4 新方法和新技术在花生QTL 定位上的应用

传统QTL定位的方法需要借助一定数量的群体后代和大量的分子标记,并需检测每个标记在群体后代每个株系(单株)的基因型,需耗费大量人力和时间,过程繁琐且成本较高。集团分离分析法(Bulk Segregant Analysis,BSA)通过将极端性状的群体进行混池,研究混池间等位基因/分子标记频率的差异,进而定位目标性状基因,其不需要对群体中每个个体进行基因分型,降低了工作量和成本,故在遗传基因定位中被广泛应用。
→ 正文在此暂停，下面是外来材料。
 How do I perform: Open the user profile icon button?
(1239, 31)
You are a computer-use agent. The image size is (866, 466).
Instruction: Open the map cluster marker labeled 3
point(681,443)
另外,随着高通量测序、生物信息学等技术的发展,基因型和表型鉴定的逐渐高通量化,限制性酶切位点相关DNA 测序(Restriction site Associated DNA Sequencing,RAD-Seq)、特定位点扩增片段(Specificlocus amplified fragment,SLAF)、全基因组关联分析(Genome wide association study,GWAS)、表达数量性状基因座(expression Quantitative Trait Loci,eQTL)等技术逐渐发展起来,并被广泛应用于遗传图谱的构建和QTL定位研究中,显著提高了花生QTL定位的效率。

4.1 基于BSA原理的QTL定位方法在花生上的应用

BSA 的方法最早报道于1991 年,Michelmore[49]首次利用BSA的方法鉴定了3个与霉病抗性基因紧密相关的标记后,一系列依托高通量测序和BSA方法的QTL/基因鉴定技术逐渐发展,例如Bulked segregant RNA-Seq(BSR-Seq)、QTL-seq、MutMap、MutMap+等方法,并被应用到花生重要农艺性状QTL/基因的定位中。

BSR-seq主要通过研究混池间转录本上序列变异的情况定位目标基因,最早报道于2012年[50],目前该法在花生上已有成功报道,Kayam 利用BSR-seq检测发现了与株型有关的34个SNP标记,并发现了位于B05染色体上的6个SNP标记,并将性状基因座定位在了相关区段中[51]。与BSRseq不同的是,QTL-seq是利用混池间基因组序列变异定位目标基因,需对混池及双亲进行全基因组重测序(Whole-genome resequencing,WGRS)[52]。近年来,以QTL-seq等为代表的新型方法也成功应用到花生QTL定位中,提高了QTL 定位的效率,如Luo等采用QTL-seq方法分别鉴定了与花生青枯病抗性和花生脱壳相关的QTL位点[53-55]。Zhao等通过QTL-seq结合BSR的方法,将控制花生黑种皮颜色基因定位在10号染色体的特定区间内,并鉴定了关键的候选基因[56]。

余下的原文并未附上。